- **TASK REQUIREMENTS**:
Convert everything from the line containing "1200x670 pixels. How" down to the end of the items into a JSON list of strings, one string per line, skipping blank lines. Leave the pictures out of your answer.

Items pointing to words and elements
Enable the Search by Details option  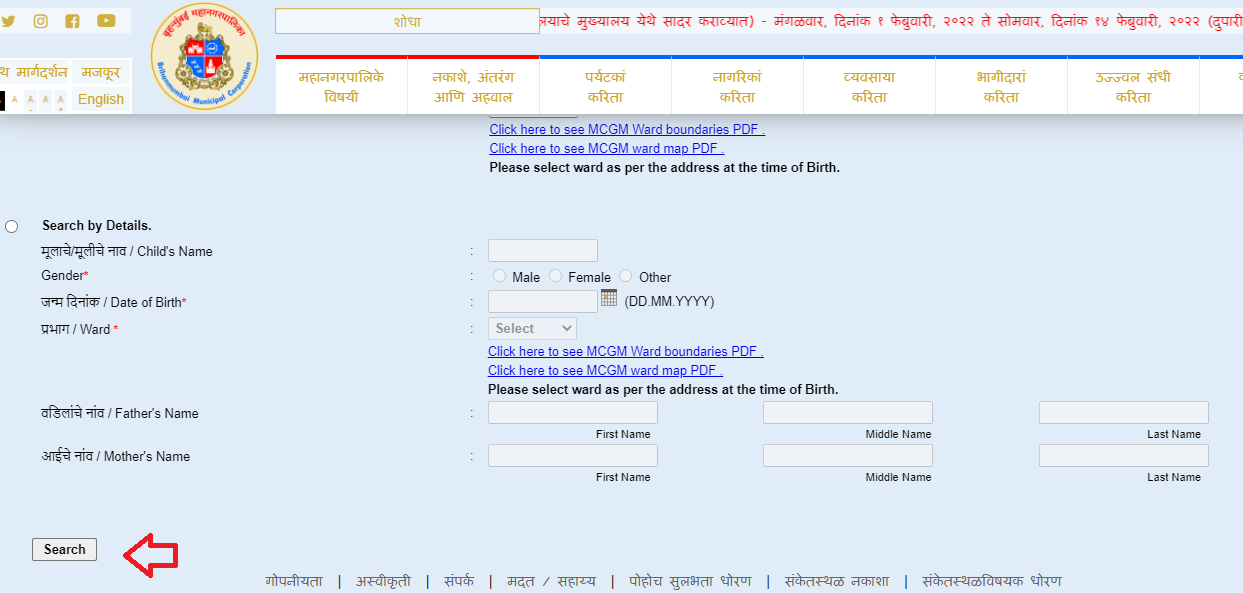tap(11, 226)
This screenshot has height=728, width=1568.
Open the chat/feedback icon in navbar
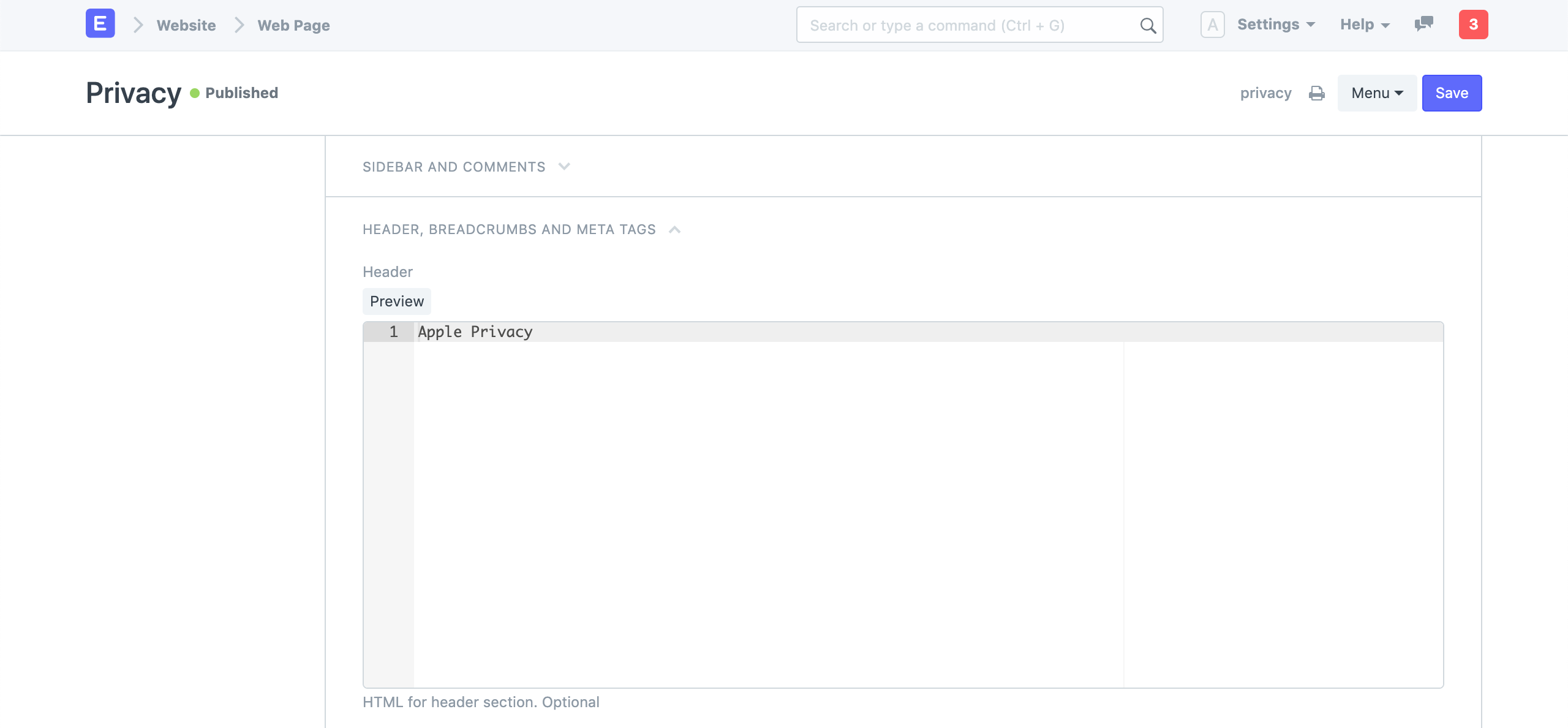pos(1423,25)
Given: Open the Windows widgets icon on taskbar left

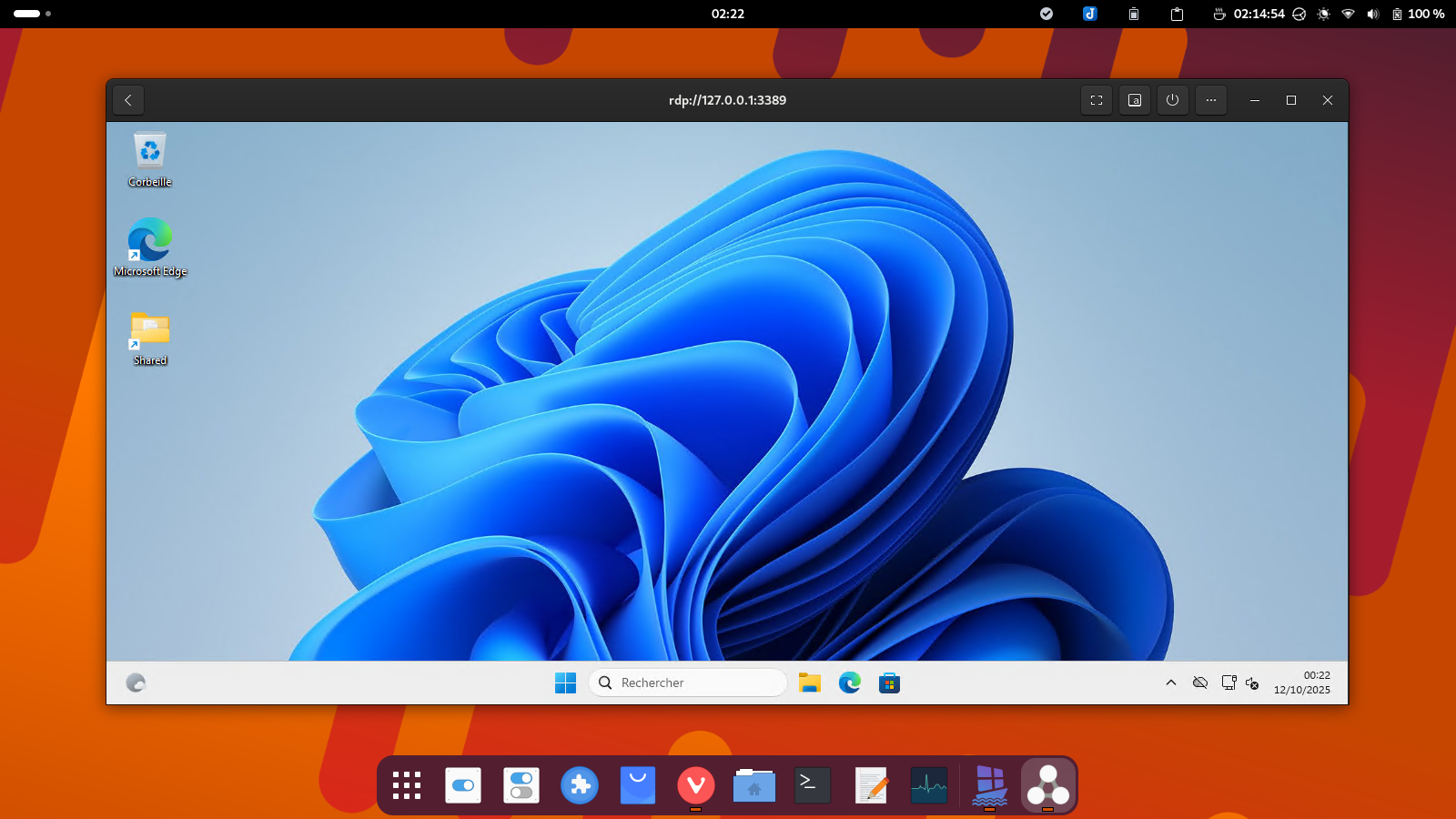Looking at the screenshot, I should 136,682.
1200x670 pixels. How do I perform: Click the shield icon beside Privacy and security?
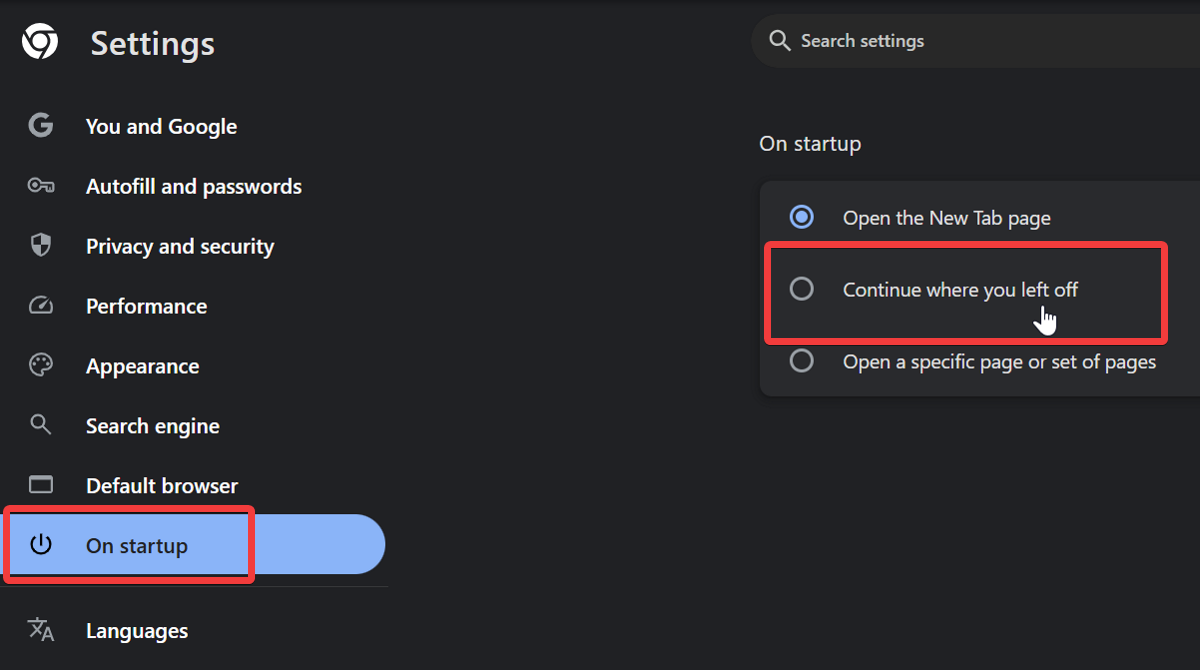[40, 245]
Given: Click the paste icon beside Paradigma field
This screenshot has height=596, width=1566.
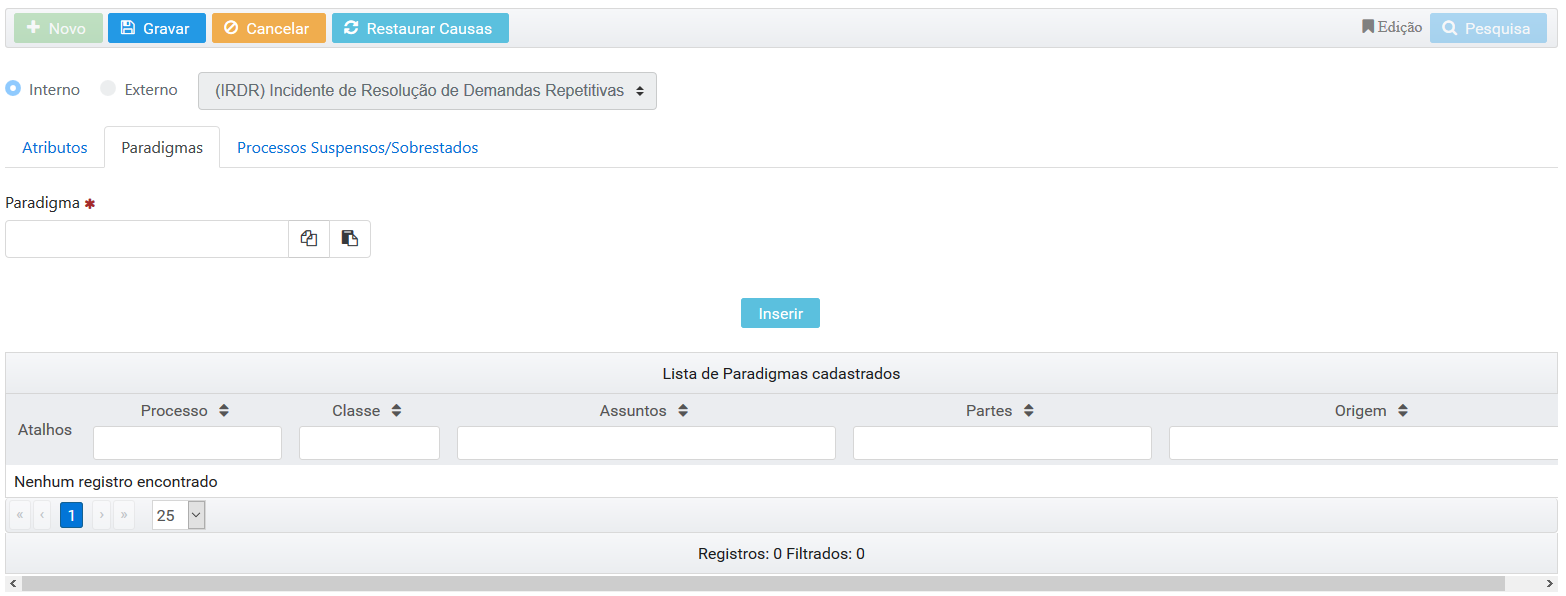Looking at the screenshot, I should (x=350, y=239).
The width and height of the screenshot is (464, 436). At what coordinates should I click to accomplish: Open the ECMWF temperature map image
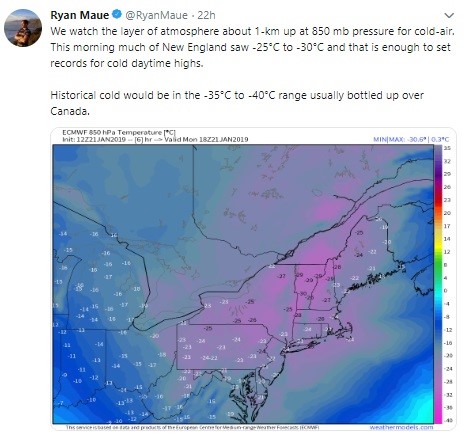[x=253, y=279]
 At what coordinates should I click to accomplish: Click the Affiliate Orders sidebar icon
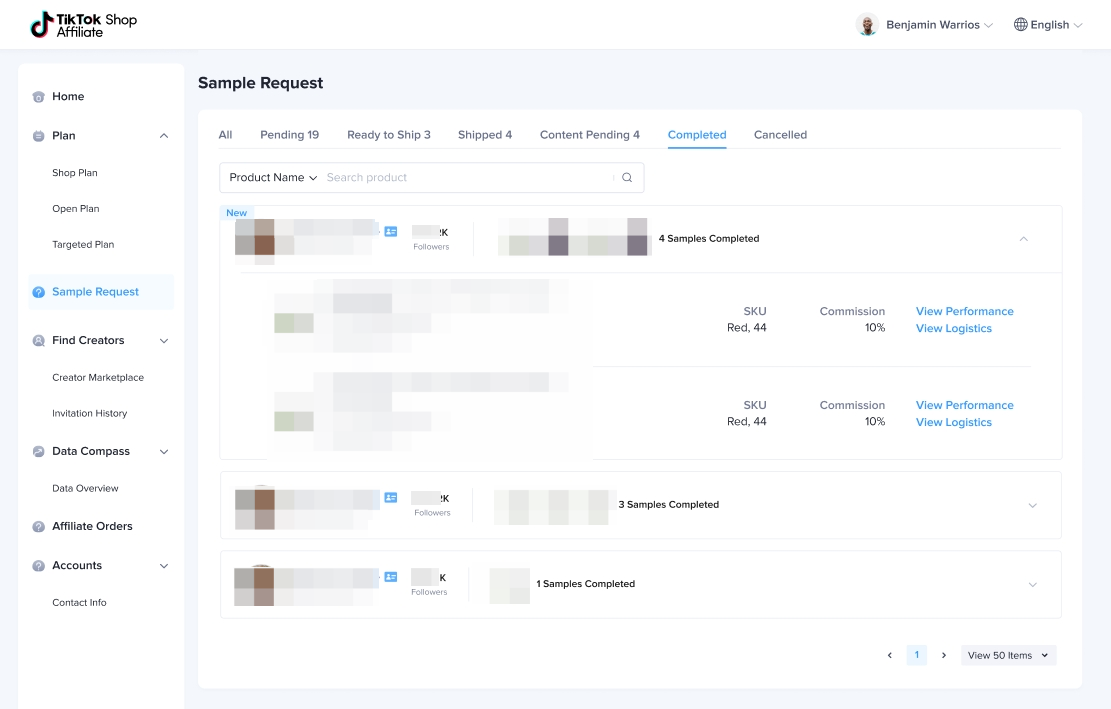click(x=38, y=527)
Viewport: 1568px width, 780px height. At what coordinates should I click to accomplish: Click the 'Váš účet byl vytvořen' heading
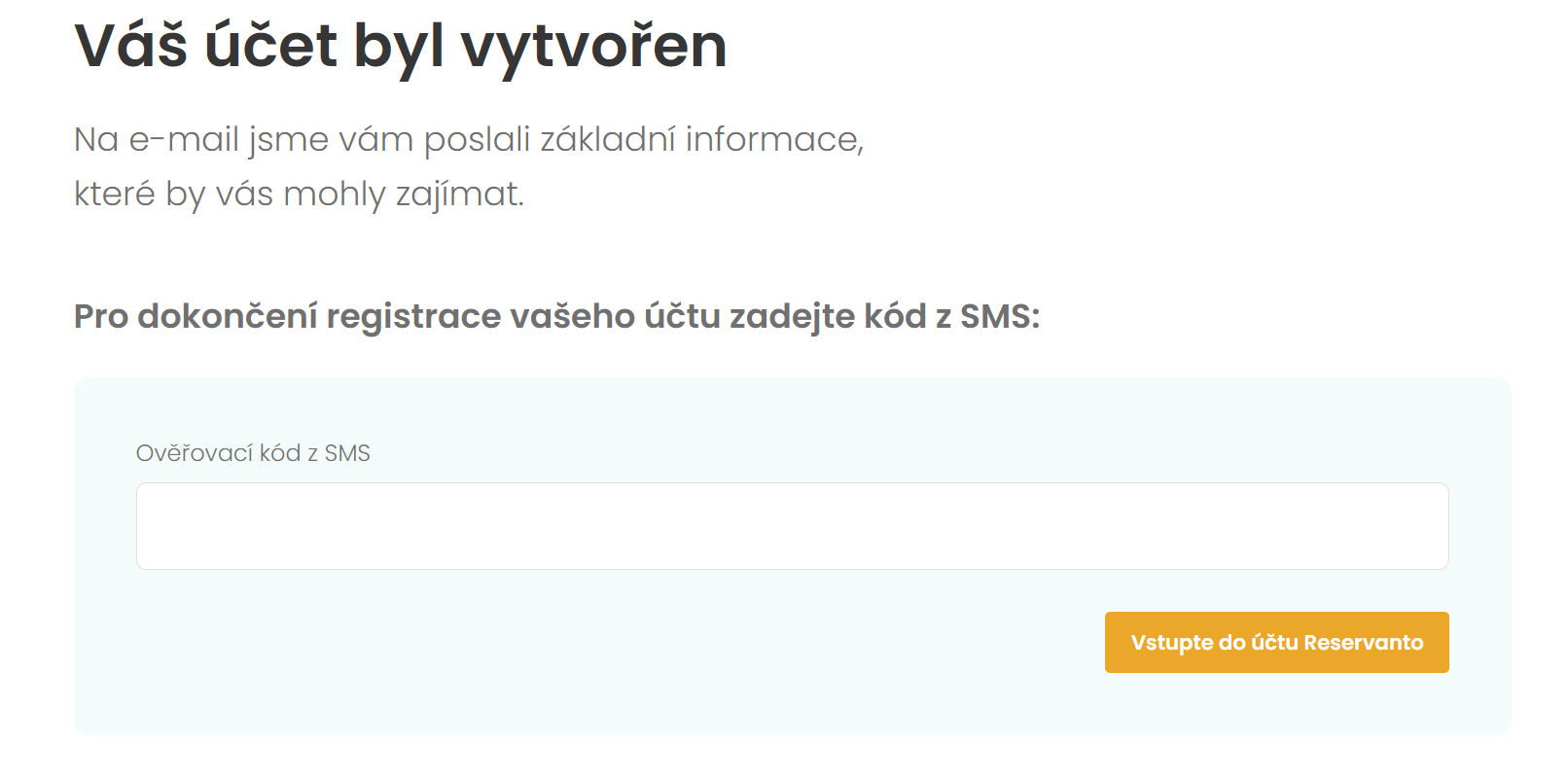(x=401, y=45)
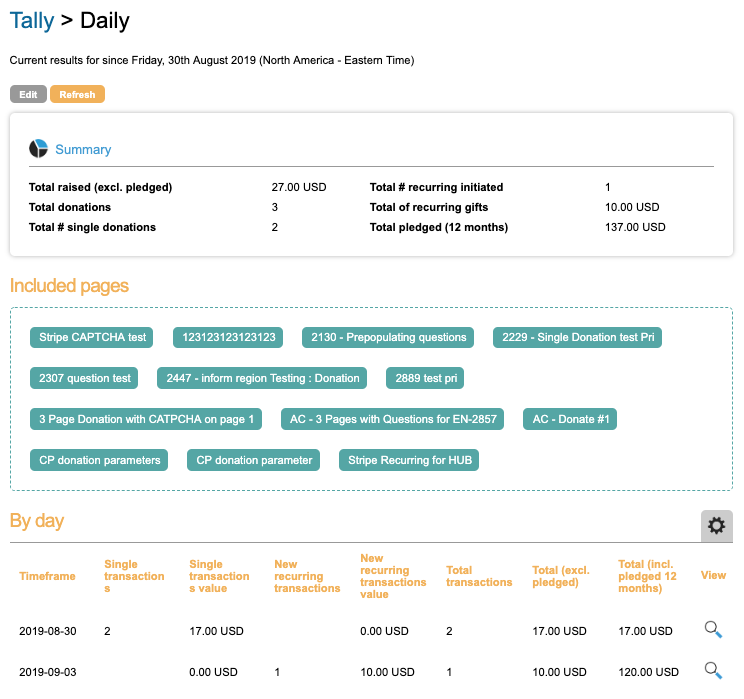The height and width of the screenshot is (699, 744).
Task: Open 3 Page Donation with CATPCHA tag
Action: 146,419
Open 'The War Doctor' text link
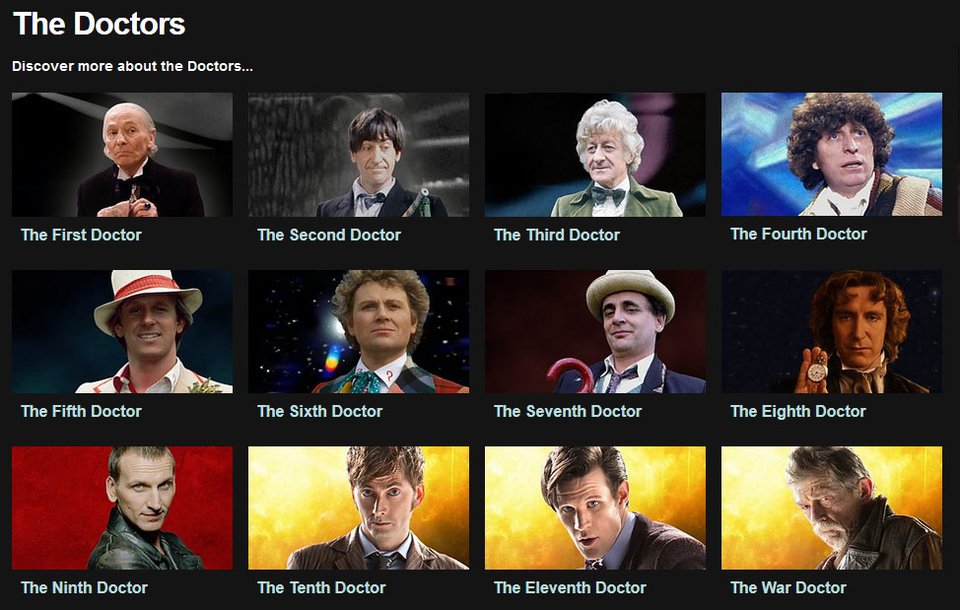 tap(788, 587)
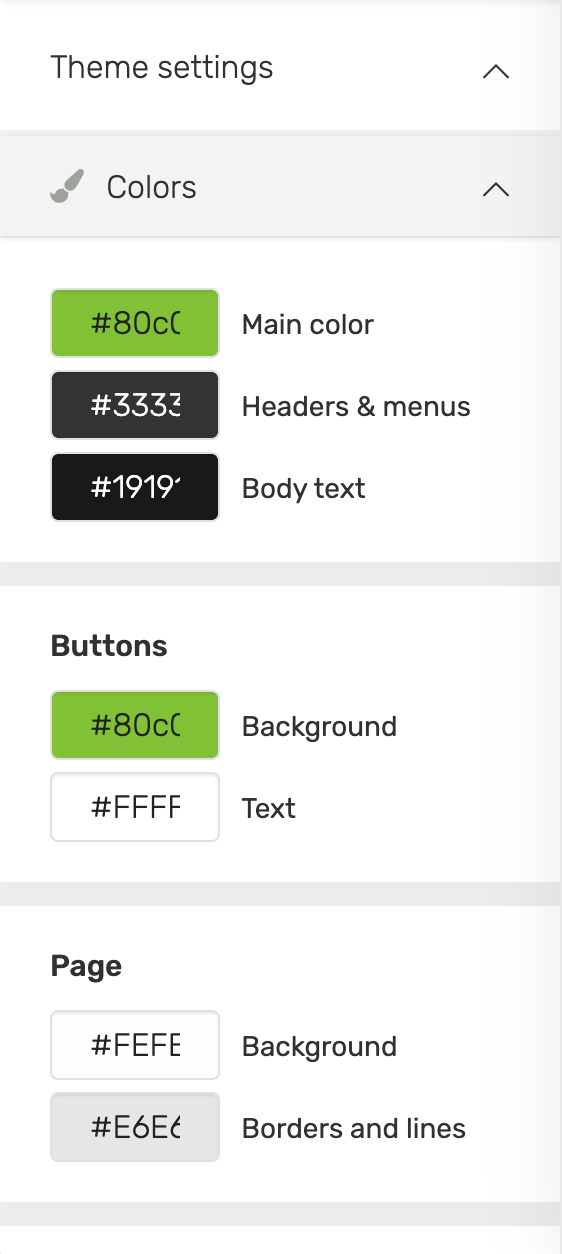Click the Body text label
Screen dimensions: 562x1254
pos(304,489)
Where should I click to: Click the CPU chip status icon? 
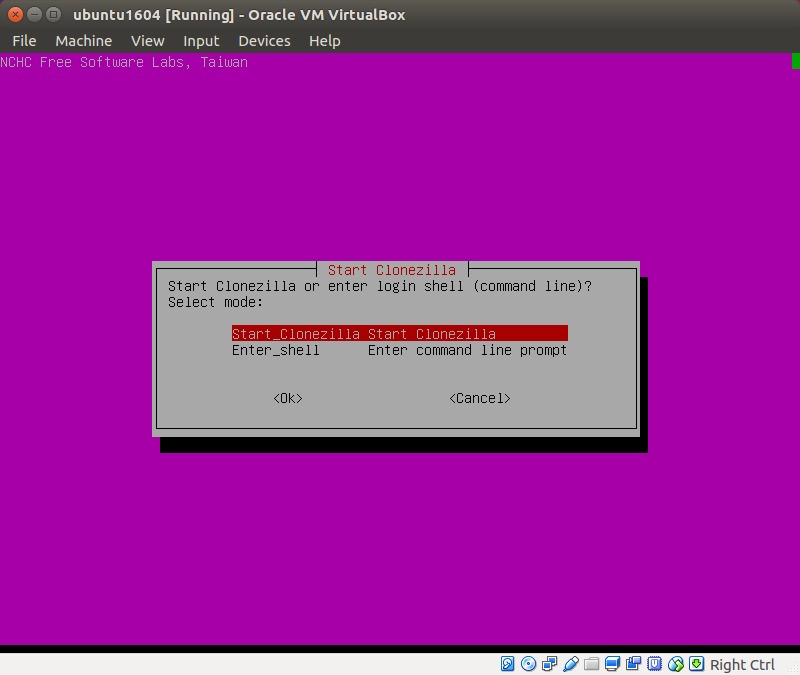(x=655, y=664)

- **RESULT FOR THIS TASK**:
[
  "1200x670 pixels. How do I perform: Click the shield icon beside Privacy and security?",
  "[40, 245]",
  "Given: Click the paste icon beside Paradigma field",
  "This screenshot has height=596, width=1566.",
  "Looking at the screenshot, I should (x=350, y=239).",
  "The width and height of the screenshot is (464, 436). At what coordinates should I click to accomplish: Open the ECMWF temperature map image",
  "[x=253, y=279]",
  " At what coordinates should I click to accomplish: Click the Affiliate Orders sidebar icon",
  "click(x=38, y=527)",
  "Viewport: 1568px width, 780px height. At what coordinates should I click to accomplish: Click the 'Váš účet byl vytvořen' heading",
  "(x=401, y=45)",
  "The height and width of the screenshot is (699, 744).",
  "Task: Open 3 Page Donation with CATPCHA tag",
  "Action: 146,419",
  "Open 'The War Doctor' text link",
  " tap(788, 587)",
  "Click the Body text label",
  "Screen dimensions: 562x1254",
  "pos(304,489)",
  "Where should I click to: Click the CPU chip status icon? ",
  "(x=655, y=664)"
]